Start of Block

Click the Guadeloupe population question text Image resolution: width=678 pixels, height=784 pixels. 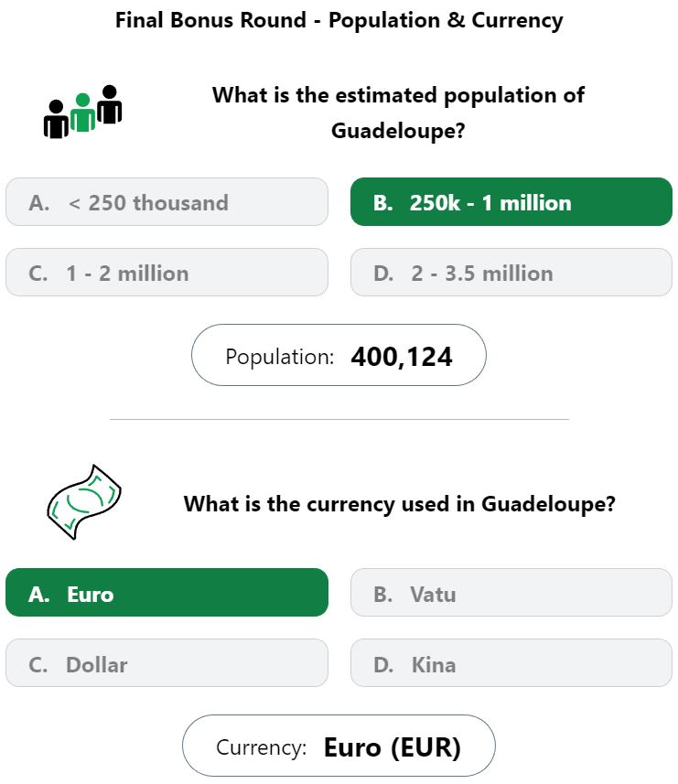398,113
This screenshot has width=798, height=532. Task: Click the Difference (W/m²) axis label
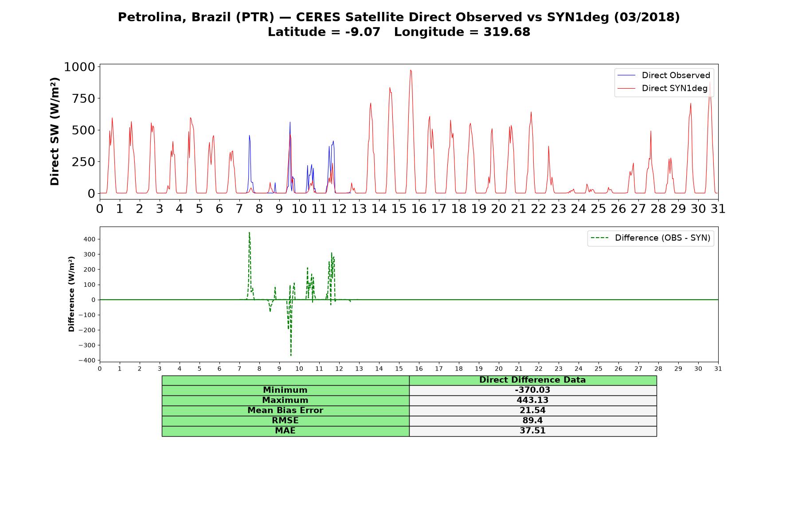coord(71,294)
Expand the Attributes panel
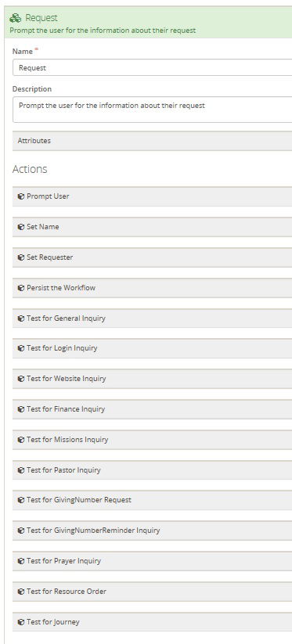Screen dimensions: 292x644 point(152,141)
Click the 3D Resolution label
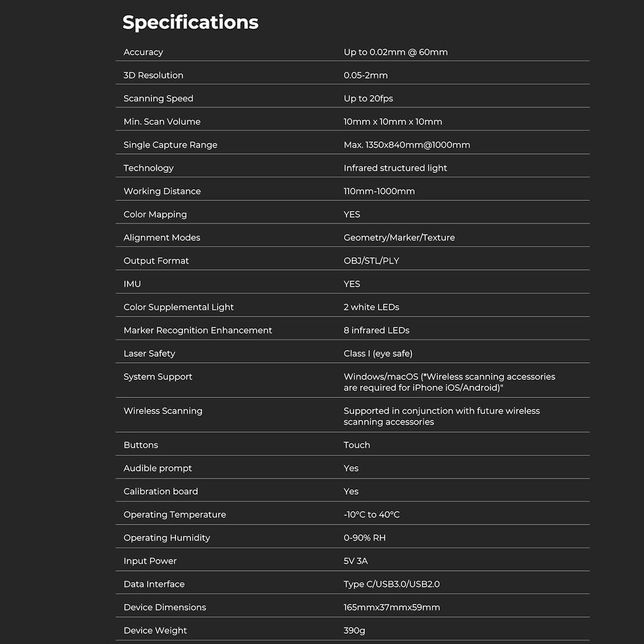 pyautogui.click(x=153, y=75)
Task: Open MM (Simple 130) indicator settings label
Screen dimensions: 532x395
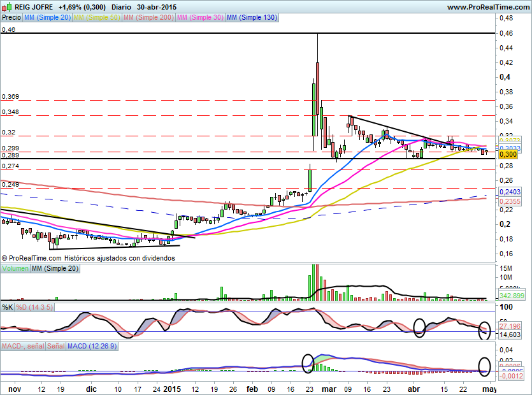Action: tap(252, 18)
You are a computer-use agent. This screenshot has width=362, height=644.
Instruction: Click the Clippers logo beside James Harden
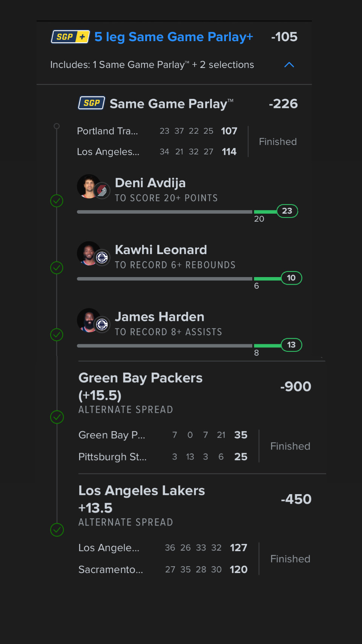click(x=102, y=325)
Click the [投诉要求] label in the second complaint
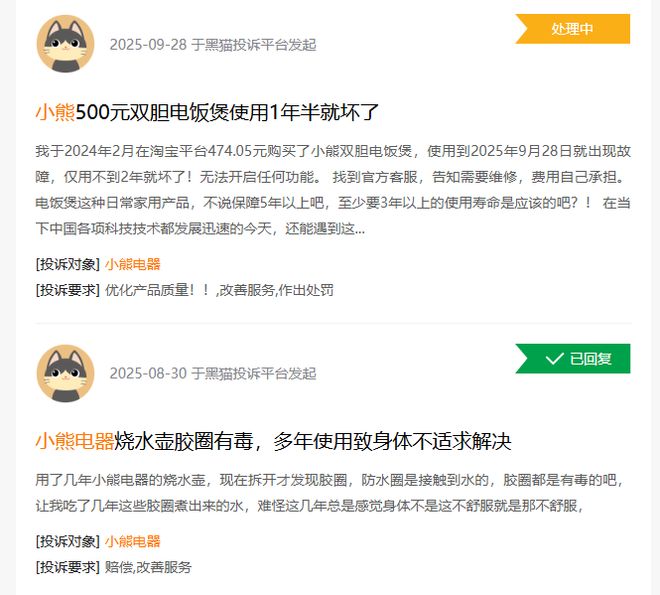 click(x=67, y=567)
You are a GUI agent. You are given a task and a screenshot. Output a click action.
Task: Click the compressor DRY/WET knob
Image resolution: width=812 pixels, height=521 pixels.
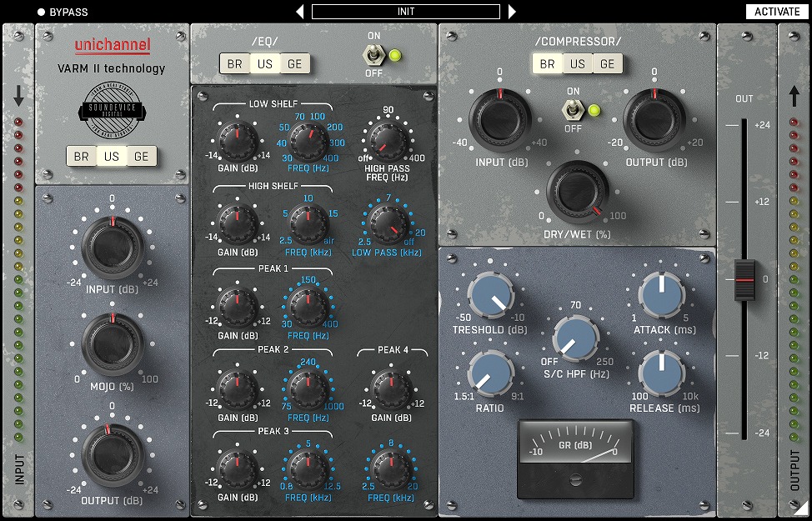click(577, 191)
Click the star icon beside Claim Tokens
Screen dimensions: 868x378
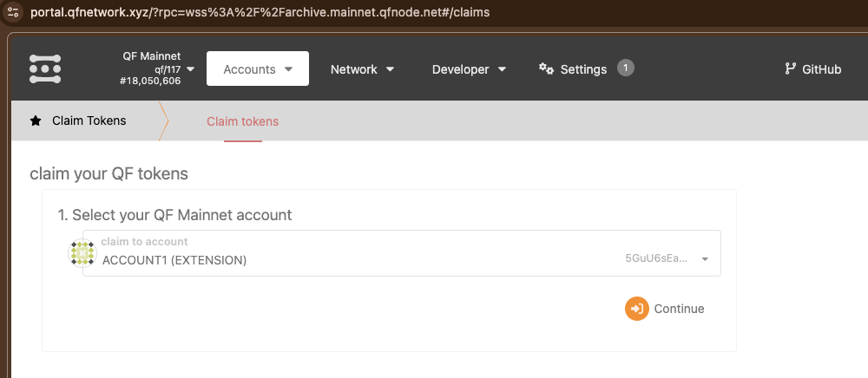[x=36, y=121]
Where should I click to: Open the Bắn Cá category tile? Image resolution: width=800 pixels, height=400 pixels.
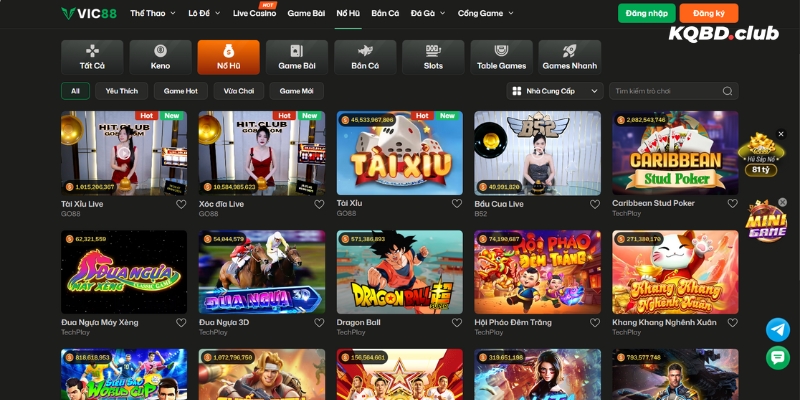pos(363,57)
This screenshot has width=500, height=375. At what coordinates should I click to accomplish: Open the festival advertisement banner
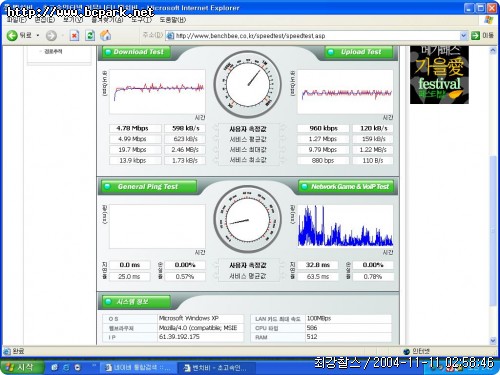click(439, 75)
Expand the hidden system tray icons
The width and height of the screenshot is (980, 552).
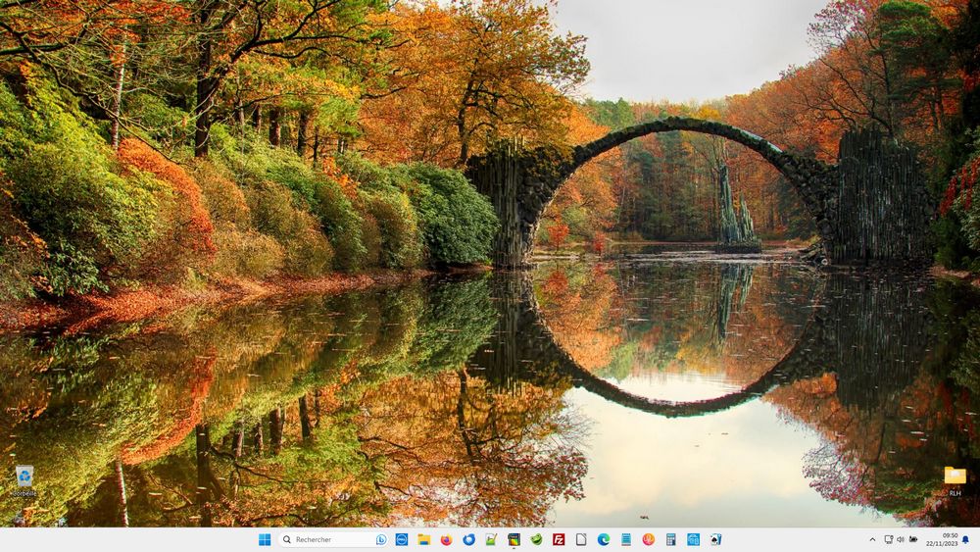(872, 539)
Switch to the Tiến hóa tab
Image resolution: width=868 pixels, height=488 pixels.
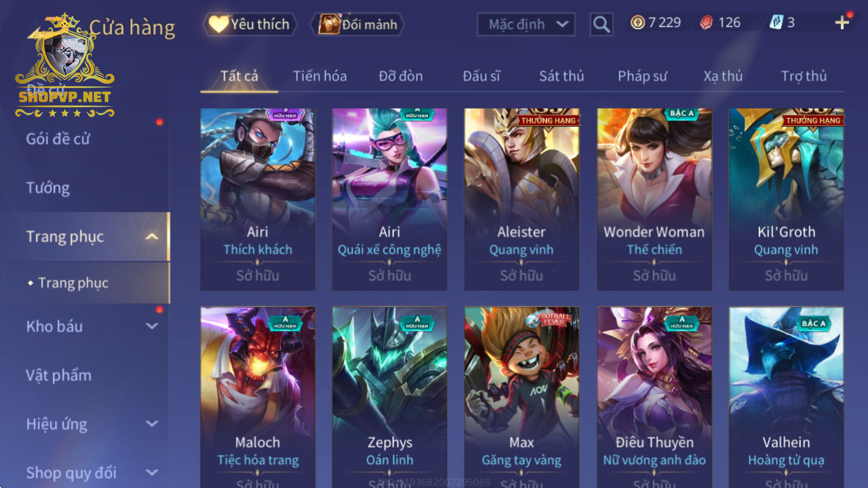[319, 76]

End of Block

§ TASK BRIEF:
The expected output is an exact retyping of the lines from the line with "Screen dimensions: 868x378" through the last line of the data, with both ends kept and the pictures dropped.

§ THE ANSWER:
Screen dimensions: 868x378
[x=36, y=121]
Where should I click to: Open the Bắn Cá category tile? Image resolution: width=800 pixels, height=400 pixels.
pos(363,57)
This screenshot has width=500, height=375. At what coordinates should I click to accomplish: Open the festival advertisement banner
click(439, 75)
Expand the hidden system tray icons
The width and height of the screenshot is (980, 552).
(872, 539)
Switch to the Tiến hóa tab
Image resolution: width=868 pixels, height=488 pixels.
[319, 76]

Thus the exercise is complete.